= Task brief =
The reply should hold every entry exactly as written and none of the pictures.

= Recorded information =
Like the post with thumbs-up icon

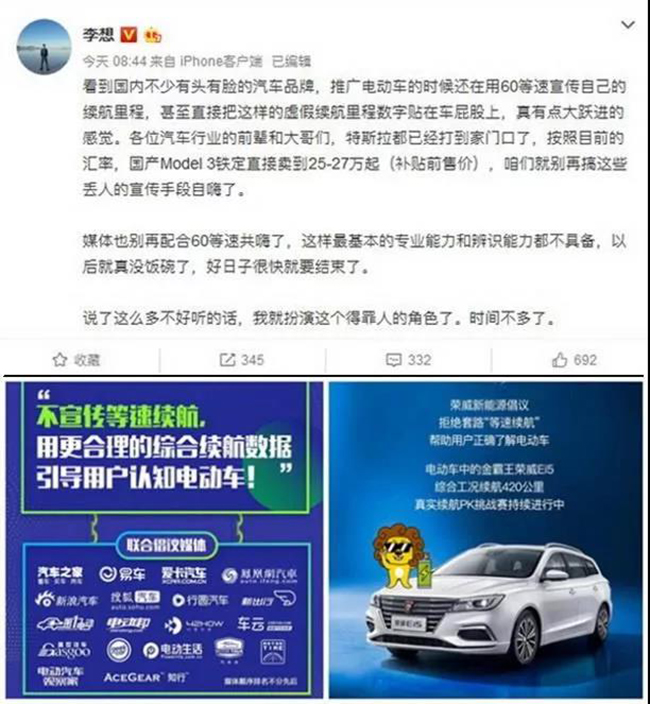click(x=559, y=360)
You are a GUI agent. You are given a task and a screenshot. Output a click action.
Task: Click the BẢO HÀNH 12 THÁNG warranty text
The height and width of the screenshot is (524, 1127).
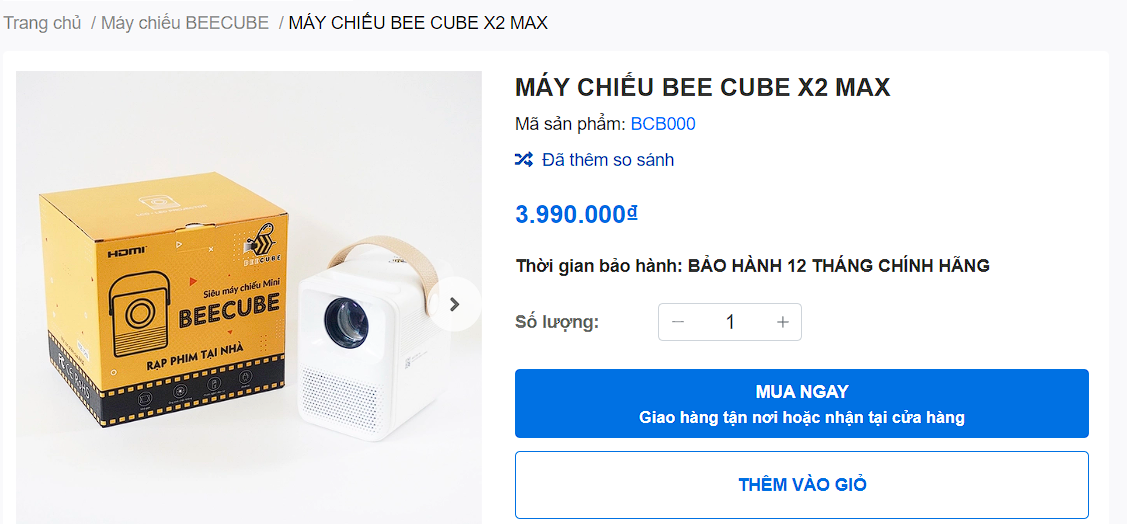pyautogui.click(x=838, y=265)
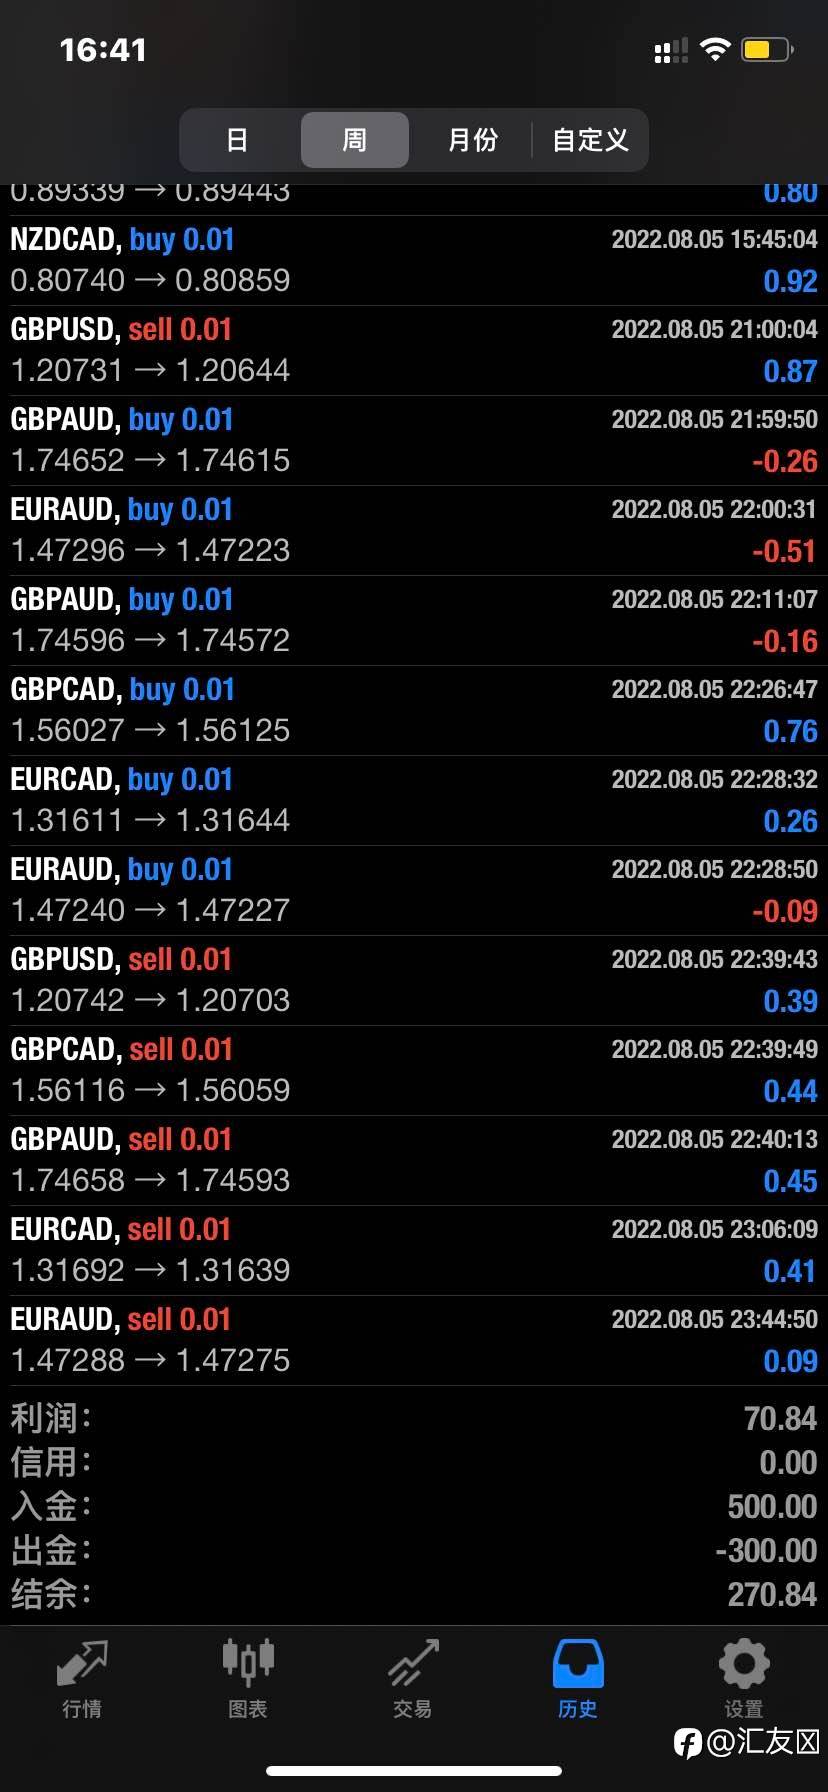
Task: Open the 图表 chart candlestick icon
Action: [x=247, y=1662]
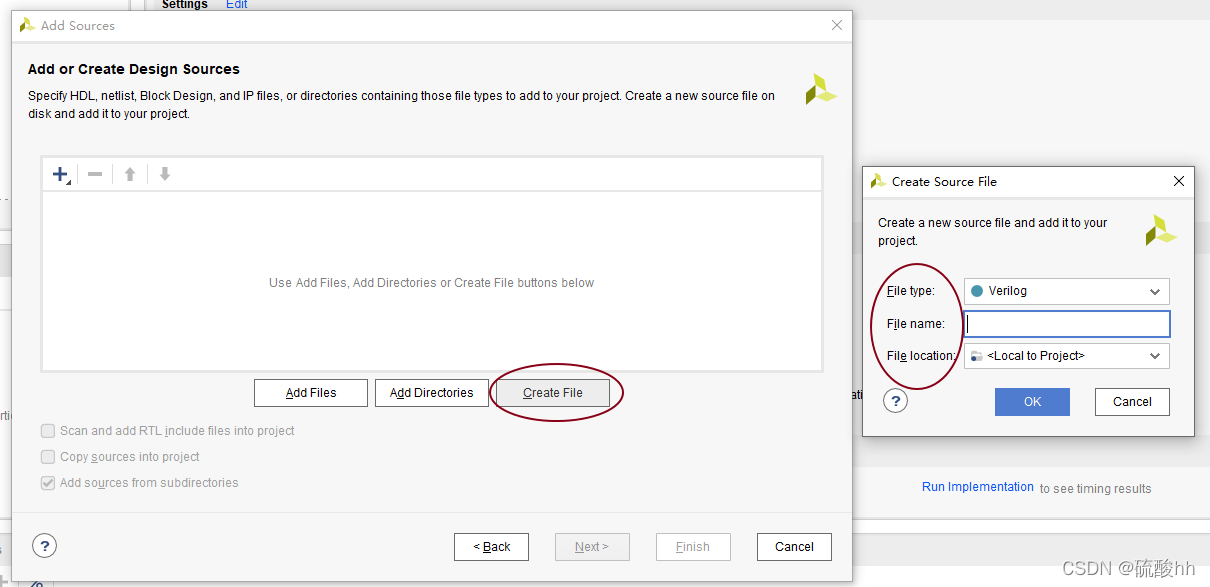Confirm with the OK button
The height and width of the screenshot is (587, 1210).
(1032, 402)
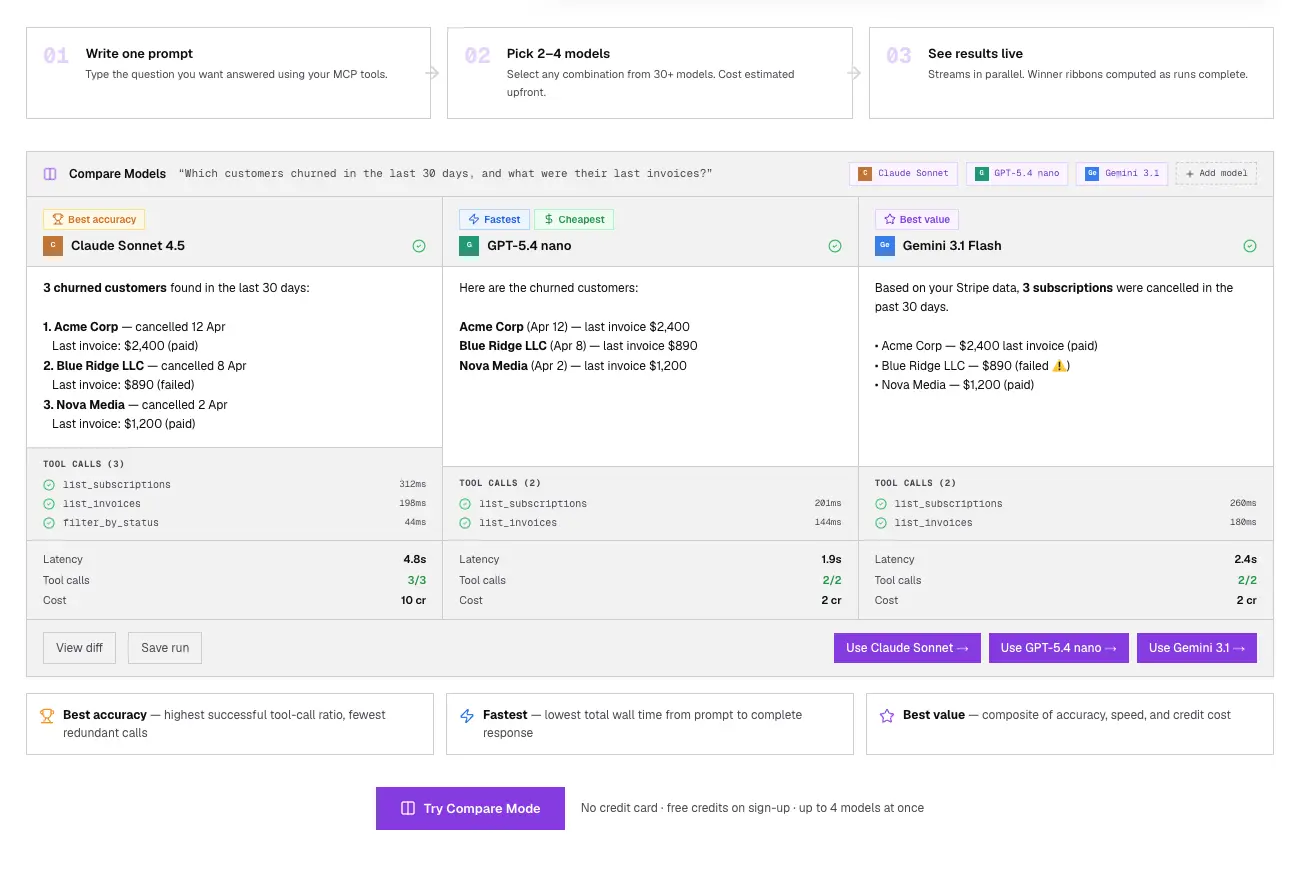This screenshot has width=1314, height=879.
Task: Click the trophy icon in Best accuracy legend
Action: [47, 716]
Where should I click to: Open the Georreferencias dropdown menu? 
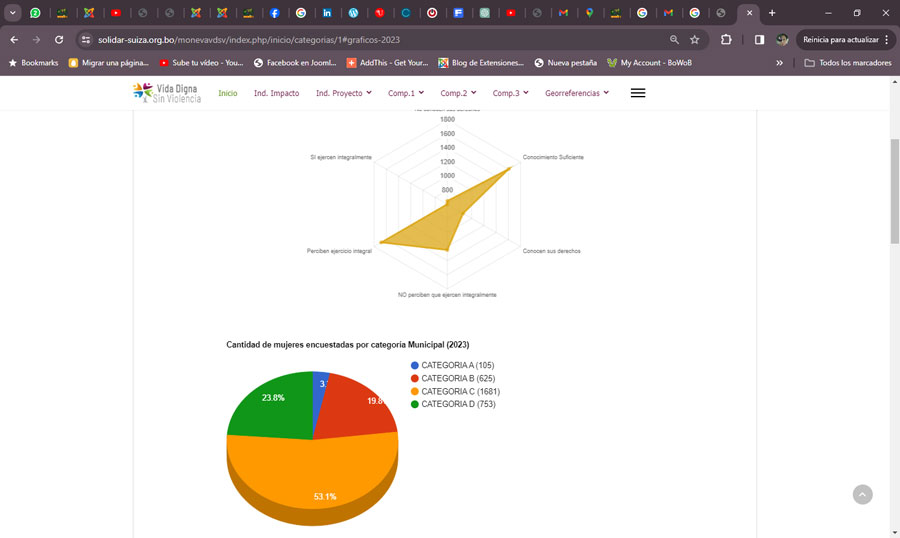[577, 93]
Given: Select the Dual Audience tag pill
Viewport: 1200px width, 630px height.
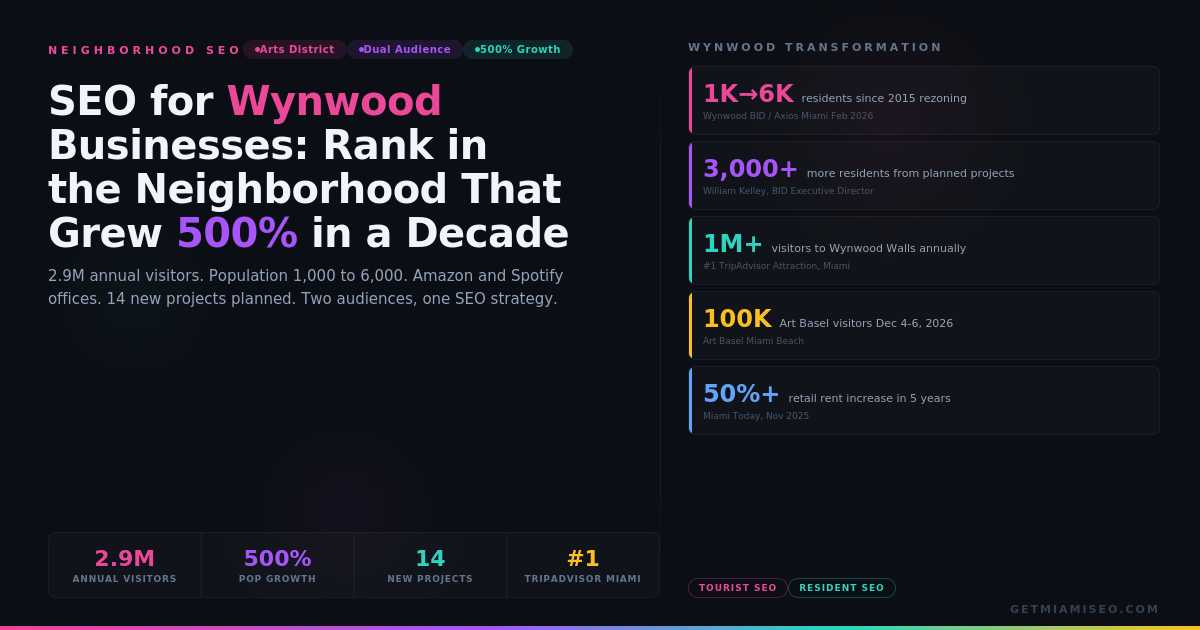Looking at the screenshot, I should pyautogui.click(x=405, y=50).
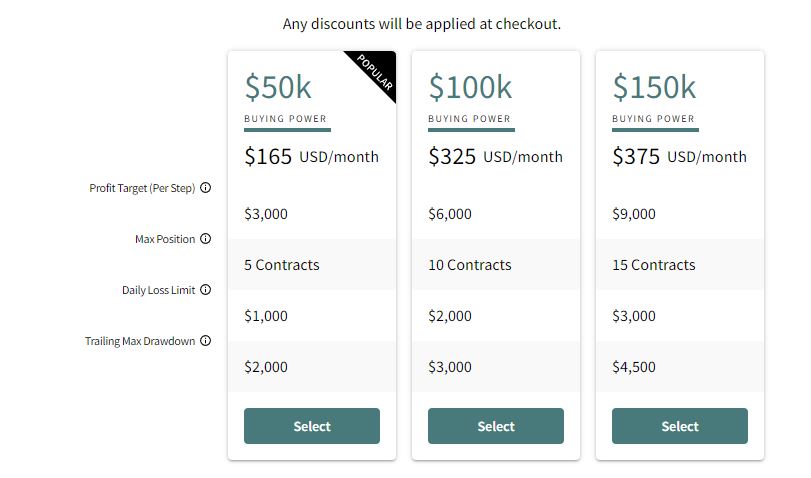Screen dimensions: 811x478
Task: Click the discounts applied at checkout text
Action: coord(422,23)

= Result of this exercise =
Like the post with thumbs-up icon

click(x=559, y=360)
You are a GUI agent. You are given a task and a screenshot. Output a click action.
Task: Click the BẢO HÀNH 12 THÁNG warranty text
The height and width of the screenshot is (524, 1127).
pyautogui.click(x=838, y=265)
Task: Open the 图表 chart candlestick icon
Action: [x=247, y=1662]
Confirm with the OK button
The height and width of the screenshot is (587, 1210).
(1032, 402)
This screenshot has width=1314, height=879.
Task: Click the trophy icon in Best accuracy legend
Action: [47, 716]
Where should I click to: Open the Georreferencias dropdown menu? 
[577, 93]
Given: Select the Dual Audience tag pill
Viewport: 1200px width, 630px height.
Looking at the screenshot, I should pyautogui.click(x=405, y=50).
Screen dimensions: 811x478
Task: Click the discounts applied at checkout text
Action: coord(422,23)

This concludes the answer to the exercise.